ABOUT THIS EXERCISE » Using the data below, gather each line that includes the word "will".

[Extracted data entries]
★ ★ ★ ★ ★

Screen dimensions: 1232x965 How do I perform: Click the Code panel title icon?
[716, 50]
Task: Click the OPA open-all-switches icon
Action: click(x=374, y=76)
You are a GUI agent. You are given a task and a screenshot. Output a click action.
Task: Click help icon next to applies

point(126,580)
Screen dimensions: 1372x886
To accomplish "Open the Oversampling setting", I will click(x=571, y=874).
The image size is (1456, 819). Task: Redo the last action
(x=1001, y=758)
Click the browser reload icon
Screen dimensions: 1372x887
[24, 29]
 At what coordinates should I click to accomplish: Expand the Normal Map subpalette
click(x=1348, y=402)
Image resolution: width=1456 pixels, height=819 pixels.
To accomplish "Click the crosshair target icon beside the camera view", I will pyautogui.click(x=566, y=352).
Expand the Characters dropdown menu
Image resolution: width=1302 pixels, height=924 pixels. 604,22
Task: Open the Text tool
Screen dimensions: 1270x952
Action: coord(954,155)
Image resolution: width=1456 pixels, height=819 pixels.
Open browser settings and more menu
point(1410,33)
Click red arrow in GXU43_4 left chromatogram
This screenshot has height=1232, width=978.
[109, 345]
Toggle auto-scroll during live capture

★ ★ ★ ★ ★

THE COMPLETED TASK »
To accomplish "Open the Oversampling setting", I will click(x=571, y=874).
To accomplish "Click the crosshair target icon beside the camera view", I will pyautogui.click(x=566, y=352).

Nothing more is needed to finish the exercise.